#### [Textauszug]
-=-=-

Offene Immobilienfonds: Vermeintliche Sicherheit mit echtem Risiko

04.03.2025
Offene Immobilienfonds
  • Millionen von Anleger*innen sind in offene Immobilienfonds investiert, oftmals in der Hoffnung auf solide Renditen ohne viel Risiko.
  • Finanzwende hat herausgefunden: Die Produkte sind oftmals risikoreicher, als Banken und Sparkassen glauben machen. Wer kein Geld verlieren kann oder will, sollte lieber nicht in offene Immobilienfonds investieren.
  • Außerdem schmälern hohe durchschnittliche Kosten die Rendite beträchtlich. Dazu kommen weitere Punkte, auf die Sie bei offenen Immobilienfonds sonst noch achten sollten.

-=-=-

#### [Aufgabenübersicht]
A – Ändere in den Einträgen den Abschnitt vom Anfang bis einschließlich der Zeile mit „(x=828, y=862)“, indem du „Viewport“ durch „Window“ ersetzt, und gib nur diesen Abschnitt sonst unverändert wieder.
B – Führe den Text über offene Immobilienfonds im Anschluss an seinen letzten Satz weiter.
Die Einträge stehen in keinem Zusammenhang mit dem Text über offene Immobilienfonds.

#### [Material zur Übung]

-=-=-

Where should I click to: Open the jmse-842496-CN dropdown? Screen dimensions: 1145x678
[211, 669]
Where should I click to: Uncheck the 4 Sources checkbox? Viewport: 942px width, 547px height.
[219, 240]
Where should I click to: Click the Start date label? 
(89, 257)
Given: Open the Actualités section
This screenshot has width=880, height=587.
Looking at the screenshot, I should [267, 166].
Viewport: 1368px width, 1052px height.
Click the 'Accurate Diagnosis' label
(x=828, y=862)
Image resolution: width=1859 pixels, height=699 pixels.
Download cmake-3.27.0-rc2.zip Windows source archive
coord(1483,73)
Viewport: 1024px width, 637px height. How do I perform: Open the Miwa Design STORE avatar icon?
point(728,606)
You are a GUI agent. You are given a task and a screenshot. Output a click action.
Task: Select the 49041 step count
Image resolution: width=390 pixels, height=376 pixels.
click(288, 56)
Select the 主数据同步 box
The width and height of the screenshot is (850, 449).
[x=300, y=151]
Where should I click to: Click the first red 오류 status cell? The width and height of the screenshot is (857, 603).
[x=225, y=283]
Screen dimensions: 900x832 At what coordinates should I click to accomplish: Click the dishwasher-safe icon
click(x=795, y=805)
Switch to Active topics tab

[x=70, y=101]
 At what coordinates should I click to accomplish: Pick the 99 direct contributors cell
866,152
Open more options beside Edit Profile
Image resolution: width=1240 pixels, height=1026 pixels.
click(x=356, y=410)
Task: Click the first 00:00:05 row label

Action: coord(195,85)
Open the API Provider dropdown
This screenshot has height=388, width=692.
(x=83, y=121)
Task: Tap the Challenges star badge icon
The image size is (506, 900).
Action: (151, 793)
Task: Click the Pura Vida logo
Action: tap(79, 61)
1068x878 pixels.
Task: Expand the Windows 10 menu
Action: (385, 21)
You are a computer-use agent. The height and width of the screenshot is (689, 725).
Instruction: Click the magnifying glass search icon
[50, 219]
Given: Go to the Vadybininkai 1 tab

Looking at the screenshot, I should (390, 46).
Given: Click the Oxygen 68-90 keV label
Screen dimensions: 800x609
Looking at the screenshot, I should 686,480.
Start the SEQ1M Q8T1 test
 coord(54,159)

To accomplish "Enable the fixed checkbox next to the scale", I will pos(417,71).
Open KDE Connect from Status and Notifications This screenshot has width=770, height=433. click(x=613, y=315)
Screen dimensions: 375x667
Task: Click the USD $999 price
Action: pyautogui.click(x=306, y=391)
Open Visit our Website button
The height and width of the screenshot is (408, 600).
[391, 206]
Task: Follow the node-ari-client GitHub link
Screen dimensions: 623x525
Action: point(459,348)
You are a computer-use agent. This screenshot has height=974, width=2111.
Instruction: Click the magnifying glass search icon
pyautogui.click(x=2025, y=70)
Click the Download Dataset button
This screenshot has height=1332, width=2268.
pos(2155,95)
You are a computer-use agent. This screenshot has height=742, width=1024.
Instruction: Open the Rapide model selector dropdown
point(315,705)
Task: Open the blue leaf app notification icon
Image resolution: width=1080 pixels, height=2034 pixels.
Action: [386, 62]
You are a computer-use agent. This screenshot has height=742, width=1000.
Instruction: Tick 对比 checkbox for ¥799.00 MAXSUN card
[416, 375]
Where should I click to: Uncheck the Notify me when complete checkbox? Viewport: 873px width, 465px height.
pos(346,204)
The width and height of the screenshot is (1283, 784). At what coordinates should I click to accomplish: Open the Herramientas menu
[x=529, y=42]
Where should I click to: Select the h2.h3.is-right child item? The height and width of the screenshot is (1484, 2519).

-=-=-

#### [Antworten]
A –
Where should I click to: Open the jmse-842496-CN dropdown? Screen dimensions: 1145x678
[211, 669]
Where should I click to: Uncheck the 4 Sources checkbox? Window: 942px width, 547px height.
[219, 240]
Where should I click to: Click the Start date label? 
(89, 257)
Given: Open the Actualités section
This screenshot has width=880, height=587.
Looking at the screenshot, I should [267, 166].
Window: 1368px width, 1052px height.
Click the 'Accurate Diagnosis' label
(x=828, y=862)

B –
Offene Immobilienfonds sind hierzulande eine verbreitete Anlageklasse. Schätzungen zufolge geht die Anzahl der Anleger*innen in die Millionen. Im November 2024 lagerten in den Fonds mehr als 124 Milliarden Euro. Anleger*innen investieren über solche Fonds hauptsächlich in Immobilien, insbesondere Gewerbeobjekte wie etwa Büros und können normalerweise jederzeit ein- und aussteigen. Hier finden Sie mehr zu den Produkten und wie sie funktionieren.

Sparkassen, Volksbanken, die Commerzbank und die Deutsche Bank vertreiben die Produkte besonders erfolgreich an ihre Kundschaft. Diese vier Anbieter*innen stellen die zehn größten Fonds der Branche – und vereinen damit 80 Prozent des Marktvolumens auf sich.

Chancen und Risiken offener Immobilienfonds

Mögliche Gewinne aus offenen Immobilienfonds sollen sich aus Mieteinnahmen und eventuellen Wertsteigerungen der Liegenschaften im Portfolio ergeben. Die Produkte sollen laut Anbieter*innen häufig höhere Erträge erzielen als etwa Festgeldanlagen. Außerdem seien Immobilien wertbeständig und die Risiken eines Investments gering.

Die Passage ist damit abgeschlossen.